__Text block__
Friday, August 28, 2009

Kansas Republican calls for "great white hope"

A rather unfortunate choice of words, don't you think?

A Republican congresswoman from Kansas is issuing a great big apology for saying the GOP is searching for a "great white hope" to stop President Obama's policy agenda.

Rep. Lynn Jenkins "apologizes if her words have offended anyone," her spokesman, Mary Geiger, said. "That was not the intent in any way, shape or form."

During an Aug. 19 forum, Jenkins attempted to reassure the crowd that that the Republican Party has promising young leaders.

"Republicans are struggling right now to find the great white hope," Jenkins, who is white, said. "I suggest to any of you who are concerned about that, who are Republican, there are some great young Republican minds in Washington."

Later, at an event at the University of Kansas in Lawrence, Jenkins denied she was using racial terms. She said she meant only that the GOP needs "a bright light."

Thursday, August 27, 2009

Gary Doer is moving on

The longest serving Premier in the country has decided to call it quits. He'll be missed, but I don't think it's the end of the road for his government. Certainly his personal popularity has been an important part of the NDP's success in Manitoba, but they're hardly a one man show; within his own caucus there are a number of worthy successors. Bill Blaikie, Theresa Oswald, and Greg Selinger would all be fine leaders, for instance; Blaikie is almost universally respected even by his opponents, Oswald has shown that she has the fortitude to stand up to a withering attack (as health minister she's had to fight off the Tory and Liberal attack dogs at every turn), and Selinger has done a fine job as finance minister. In this babble thread Scott Piatkowski suggests that Jennifer Howard ought to run, and he has a point; although she's a relative newcomer, she's highly intelligent and likeable. Steve Ashton is another possibility; someone calling themself Brodie, in a comment to this post at PolicyFrog's blog, claims that he's already sent out an email to his potential supporters, in fact (though this has to be treated as unconfirmed for now). Outside of caucus, some have suggested that Judy Wasylycia-Leis and/or Pat Martin might run as well, though that seems a bit less likely to me (and they'd be sorely missed at the federal level if they did).

We'll have to see how see how it goes. In any case, I think there's still plenty of life left in the provincial NDP; this should be more of a changing of the guard than the end of an era. Let's hope so, anyhow.

Wednesday, August 26, 2009

Senate reform, Harper style

Just like the last round:

Prime Minister Stephen Harper is set to fill Senate vacancies with some of his closest Conservative backers in the second round of Red Chamber patronage appointments in less than a year.

__Extracted information__
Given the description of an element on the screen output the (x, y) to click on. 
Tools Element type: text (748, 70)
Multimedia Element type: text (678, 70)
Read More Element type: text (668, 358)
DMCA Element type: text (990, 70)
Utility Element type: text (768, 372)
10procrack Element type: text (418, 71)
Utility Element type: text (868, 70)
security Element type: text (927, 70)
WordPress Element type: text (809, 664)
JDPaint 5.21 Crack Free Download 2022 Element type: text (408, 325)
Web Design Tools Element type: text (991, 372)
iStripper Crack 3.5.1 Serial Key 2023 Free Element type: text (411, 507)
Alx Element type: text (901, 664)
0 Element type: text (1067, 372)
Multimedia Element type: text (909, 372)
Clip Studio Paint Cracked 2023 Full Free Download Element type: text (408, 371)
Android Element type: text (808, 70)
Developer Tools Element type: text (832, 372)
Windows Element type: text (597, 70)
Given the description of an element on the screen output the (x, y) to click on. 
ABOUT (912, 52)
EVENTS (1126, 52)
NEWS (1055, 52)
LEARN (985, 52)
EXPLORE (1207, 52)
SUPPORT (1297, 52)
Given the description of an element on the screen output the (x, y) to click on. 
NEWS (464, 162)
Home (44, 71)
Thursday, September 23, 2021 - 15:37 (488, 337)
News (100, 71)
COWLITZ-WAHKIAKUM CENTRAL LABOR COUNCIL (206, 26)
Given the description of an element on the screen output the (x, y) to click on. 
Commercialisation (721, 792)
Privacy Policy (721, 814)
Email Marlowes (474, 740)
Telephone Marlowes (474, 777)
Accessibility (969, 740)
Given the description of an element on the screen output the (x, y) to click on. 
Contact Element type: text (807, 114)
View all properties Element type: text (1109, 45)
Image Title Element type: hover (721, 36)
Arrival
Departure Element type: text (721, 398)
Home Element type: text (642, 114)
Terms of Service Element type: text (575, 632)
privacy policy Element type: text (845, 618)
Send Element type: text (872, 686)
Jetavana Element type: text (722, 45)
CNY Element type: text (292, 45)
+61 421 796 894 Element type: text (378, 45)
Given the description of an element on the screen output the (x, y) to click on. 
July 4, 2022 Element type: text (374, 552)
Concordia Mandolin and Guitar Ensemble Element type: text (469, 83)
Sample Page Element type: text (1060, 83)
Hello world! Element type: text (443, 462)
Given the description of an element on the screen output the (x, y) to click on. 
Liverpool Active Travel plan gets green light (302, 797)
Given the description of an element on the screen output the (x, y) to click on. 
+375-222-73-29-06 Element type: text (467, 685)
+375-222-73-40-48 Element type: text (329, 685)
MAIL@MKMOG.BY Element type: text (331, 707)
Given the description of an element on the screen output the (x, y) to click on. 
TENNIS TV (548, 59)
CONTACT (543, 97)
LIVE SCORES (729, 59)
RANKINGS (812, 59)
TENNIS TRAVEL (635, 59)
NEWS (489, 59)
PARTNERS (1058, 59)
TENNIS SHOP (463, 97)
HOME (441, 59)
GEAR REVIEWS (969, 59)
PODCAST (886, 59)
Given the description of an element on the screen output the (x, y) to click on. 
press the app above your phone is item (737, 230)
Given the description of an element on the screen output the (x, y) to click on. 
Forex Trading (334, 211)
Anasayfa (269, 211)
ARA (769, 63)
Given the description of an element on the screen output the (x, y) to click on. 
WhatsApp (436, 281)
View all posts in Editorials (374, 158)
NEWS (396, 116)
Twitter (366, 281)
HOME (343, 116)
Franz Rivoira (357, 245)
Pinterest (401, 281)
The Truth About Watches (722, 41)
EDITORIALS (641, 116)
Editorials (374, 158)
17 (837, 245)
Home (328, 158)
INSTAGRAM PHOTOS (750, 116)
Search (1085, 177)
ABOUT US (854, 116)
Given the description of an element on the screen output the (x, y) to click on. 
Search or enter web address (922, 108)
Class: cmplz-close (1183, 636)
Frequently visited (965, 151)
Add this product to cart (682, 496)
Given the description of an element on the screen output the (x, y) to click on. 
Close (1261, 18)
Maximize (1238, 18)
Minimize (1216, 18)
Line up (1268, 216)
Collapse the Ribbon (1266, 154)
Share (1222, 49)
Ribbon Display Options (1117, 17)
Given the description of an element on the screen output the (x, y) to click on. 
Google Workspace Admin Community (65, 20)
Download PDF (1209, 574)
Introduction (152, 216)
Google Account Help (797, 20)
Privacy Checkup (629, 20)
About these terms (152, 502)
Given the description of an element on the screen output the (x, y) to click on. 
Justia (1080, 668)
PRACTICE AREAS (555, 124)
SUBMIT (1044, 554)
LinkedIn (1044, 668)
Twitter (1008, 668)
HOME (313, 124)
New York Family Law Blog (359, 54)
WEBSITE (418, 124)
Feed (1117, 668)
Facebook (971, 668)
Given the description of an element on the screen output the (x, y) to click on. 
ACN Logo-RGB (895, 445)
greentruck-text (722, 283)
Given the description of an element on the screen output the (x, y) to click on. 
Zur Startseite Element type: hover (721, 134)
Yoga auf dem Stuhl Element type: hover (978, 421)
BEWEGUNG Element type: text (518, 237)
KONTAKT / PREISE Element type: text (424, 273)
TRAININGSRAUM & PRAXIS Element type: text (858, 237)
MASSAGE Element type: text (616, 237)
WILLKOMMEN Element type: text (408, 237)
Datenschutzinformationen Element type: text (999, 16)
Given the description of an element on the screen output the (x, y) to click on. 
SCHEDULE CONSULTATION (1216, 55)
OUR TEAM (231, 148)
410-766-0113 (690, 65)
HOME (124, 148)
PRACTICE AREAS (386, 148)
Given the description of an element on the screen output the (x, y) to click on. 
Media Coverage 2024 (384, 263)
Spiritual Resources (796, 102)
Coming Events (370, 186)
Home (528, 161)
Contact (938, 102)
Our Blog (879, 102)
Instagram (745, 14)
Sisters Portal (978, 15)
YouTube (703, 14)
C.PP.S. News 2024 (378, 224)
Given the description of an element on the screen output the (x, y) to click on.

__Exercise__
Pick up the political blog above after its last sentence and continue writing it from there.

__Expected answer__
Mr. Harper’s campaign chair, Doug Finley, and his long-time communications assistant, Carolyn Stewart-Olsen, are set to become senators in the coming days. Conservative Party president Don Plett is also on the list of Senate nominees.

Mr. Finley was a key player in the controversial “in-and-out” advertising system in the 2006 election, in which the Conservative Party sent funds to local campaigns to buy national television ads. The strategy allowed the party to stay within maximum spending limits, but has come under sharp criticism by Elections Canada. Mr. Finley is expected to take an Ontario seat, while Mr. Plett will be a Manitoba senator and Ms. Stewart-Olsen will represent New Brunswick.

This is the second time in a row that Mr. Harper has appointed senators when Parliament is not sitting, allowing him to escape opposition attacks. He named 18 new Conservative senators to the Liberal-dominated chamber last December, just before Christmas, including party fundraisers and officials.

While Mr. Harper has long been critical of the Senate and its appointment system, and had vowed not to fill any vacancies until reforms had been put in place, he argued last year that he had to start making his own nominations.

From the Globe and Mail. Funny thing, that...

Man jailed three months for breath mint possession

No joke:
A man is suing the Kissimmee Police Department for an arrest over mints. When officers pulled Donald May over for an expired tag, they thought the mints he was chewing were crack and arrested him.

May told Eyewitness News they wouldn't let him out of jail for three months until tests proved the so-called drugs were candy.
From here, via babbittd in this iTulip thread.

Tuesday, August 25, 2009

In Surrey, they'd rather have shit than homeless people

Sad but true:

A controversial manure cure for homelessness in Surrey was apparently the result of discussions between city staff and members of the Surrey RCMP, Deputy City Manager Dan Bottrill said Monday.

Bottrill said he is still trying to determine exactly who came up with the idea of spreading smelly chicken manure around a Whalley social service building to drive away vagrants.

City bylaw staff, RCMP and members of the Downtown Surrey Business Improvement Association (that represents local merchants) were involved in the talks, Bottrill said.

Bottrill said the Aug. 14 dumping at the Front Room drop-in centre in the 10600-block of 135A Street appears to be have been a result of a "well-intentioned" attempt at finding a solution to the problem of the many homeless people who hang out in the area.

Source. Of course, the city is now backpedalling furiously now that the story has hit the media...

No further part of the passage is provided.